Tag Archives: reading

I Just Read: Dracula (1897)

I got the post-book blues bad. It’s been a long time since I had them this bad. All because I read Dracula.

I’ve tried to read Dracula before, a couple of years ago. I was turned off by the constant shifts in the book between letters, diaries and paper articles, which left me confused. This time, though, I managed to get used to it halfway through the book, so it wasn’t that bad this time. I also knew about it when I started reading the book.

And what a book! It is so beautiful.

Listen to them. Children of the night. What music they make

Most of you know the story of Dracula, I guess. The old Transylvanian count that wants to go to London. And all that follows.

Welcome to my house! Enter freely. Go safely, and leave something of the happiness you bring!

The language is so beautiful. It has a certain poetic thing that only books up until sometime during the first part of the 1900s has. It makes the book a bit harder to read, because you need to use more of your attention to get those small details. But Dracula is a really good book, so it is definitely worth the effort.

And now, after finishing it, I have a serious case of the post-book blues.

Books!

I love books. I’ve loved books since I learned how to read. Actually, I think my love affair with books started even earlier than that, since my dad used to read me stories at bed time when I was a child.

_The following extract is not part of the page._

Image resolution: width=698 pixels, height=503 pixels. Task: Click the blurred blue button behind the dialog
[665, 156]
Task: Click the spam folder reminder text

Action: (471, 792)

This year, our local writer’s group decided to make a book club. Which is all kinds of awesome, because I get to read some books I might not have picked up otherwise. In January, we read the Night Circus by Erin Morgenstern, which I totally loved, by the way. The book for February is Bram Stoker’s Dracula. Which I own, but never read. So I have it somewhere, but I can’t find it.

Luckily, Dracula is old enough to be on Project Gutenberg, which is a page where you can download free and legal ebooks, mostly older works where the copyright has expired, so if I don’t find it, I don’t have to buy another copy.

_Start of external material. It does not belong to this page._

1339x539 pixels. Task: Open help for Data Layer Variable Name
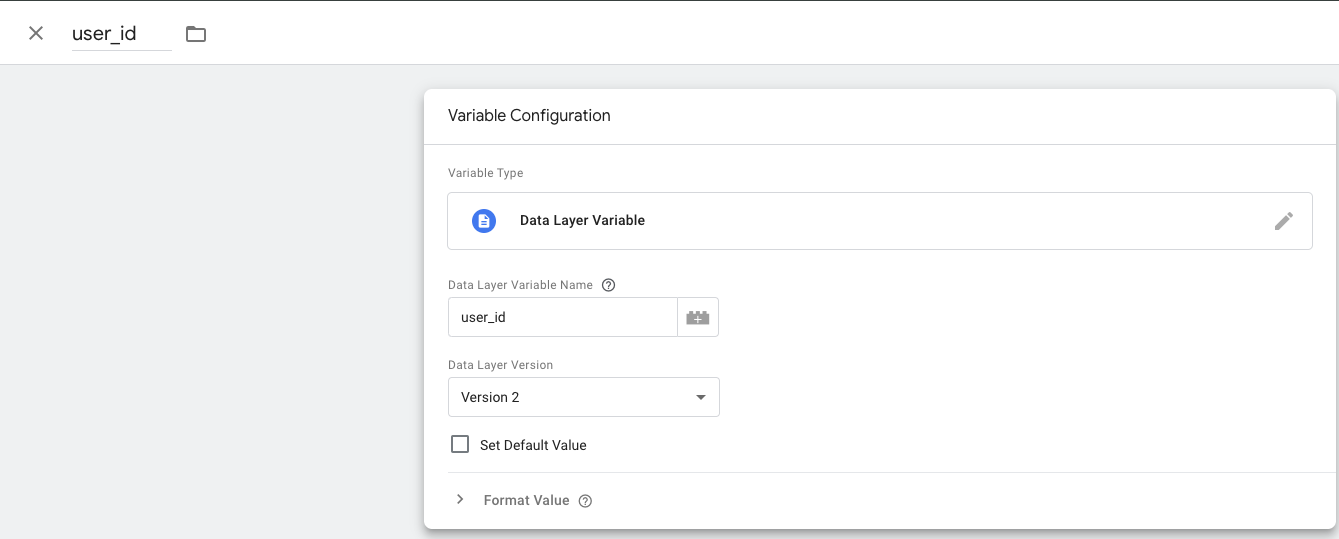click(608, 285)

I can hear you say “But Milladamen, why don’t you just borrow it at the library?” Well, if I borrow books from the library, it’s almost never free. I forget to deliver it on time, and I get fees. So that’s out of the question.

Later this year, we will be reading Elantris by Brandon Sanderson, the Martian by Andy Weir, Watership Down by Richard Adams and Frankenstein by Mary Shelley. The good thing is that I own two of these (Elantris and Watership Down), so I’ll only have to buy one or two of these. Frankenstein is probably old enough to be available for free, since it’s written in 1818, but I think I want to own it, too. It’s a classic, after all, and if I hate it, I can probably give it away, or BookCross it, or something. I don’t think I’ll hate it, though.

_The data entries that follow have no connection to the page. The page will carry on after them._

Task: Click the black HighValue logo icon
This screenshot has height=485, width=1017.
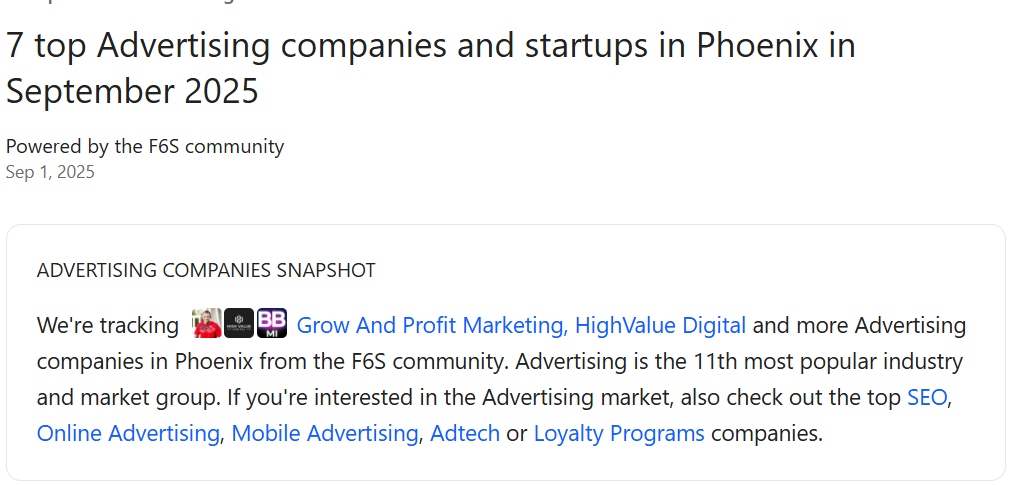Action: click(x=239, y=323)
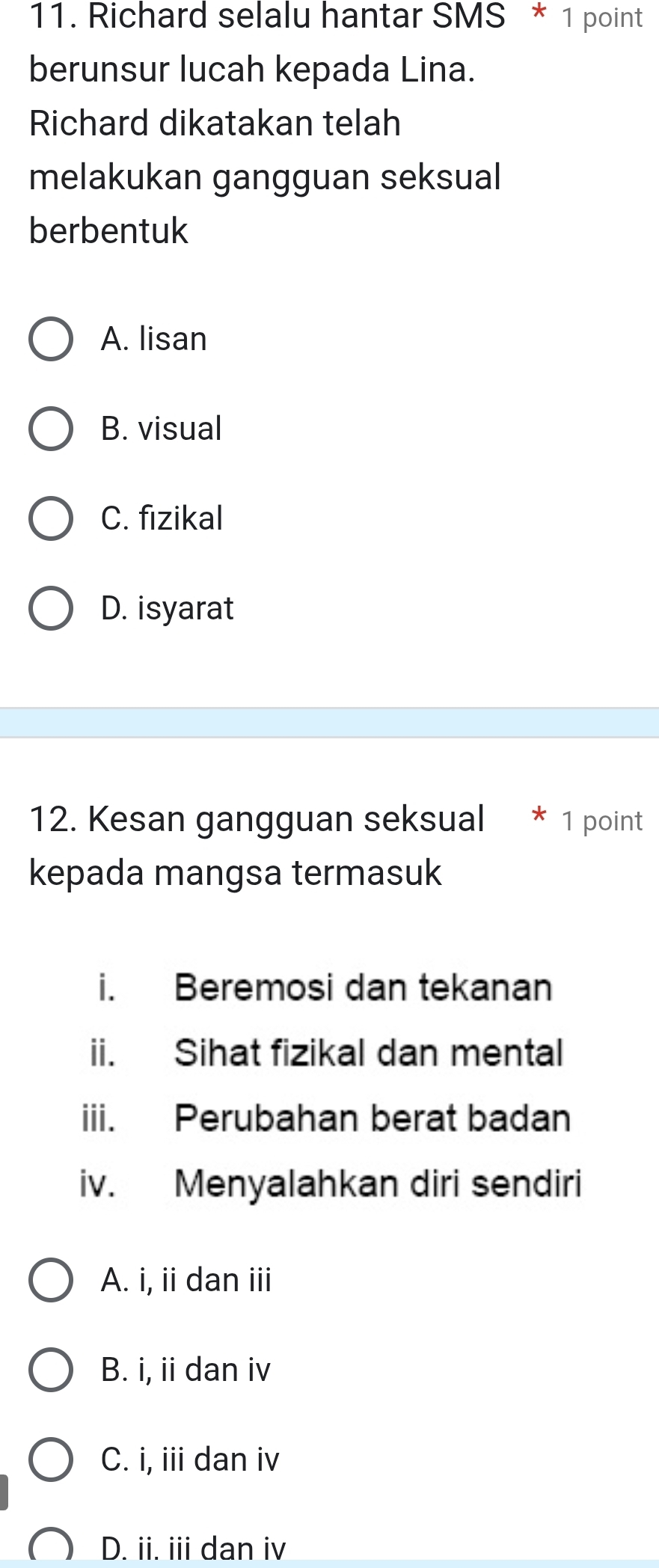Click question 11 text about Richard
The image size is (659, 1568).
(x=267, y=123)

In other news, while looking for Dracula today, I came over a couple of other books I’d messed away and been looking for for a while, namely MythOS by Kelly McCullough (book four of a series I was reading, and had to stop reading, because book four was messed away), and His Majesty’s Dragon by Naomi Novik, which I was going to read before Christmas, but then I couldn’t find it. The problem now is that I’ll have to postpone these two, since I’m currently reading the Island by Victoria Hislop, and need to read Dracula before March. Oh, and the fact that we have Foxglove Summer by Ben Aaronovitch in the house now, and I’m looking forward to that one like crazy. Husband needs to read it first, though, since I’m on a book queue, and he reads really fast. And then, there is Elantris to read in March. I have no idea when I’ll get to read something not on this list, but hey.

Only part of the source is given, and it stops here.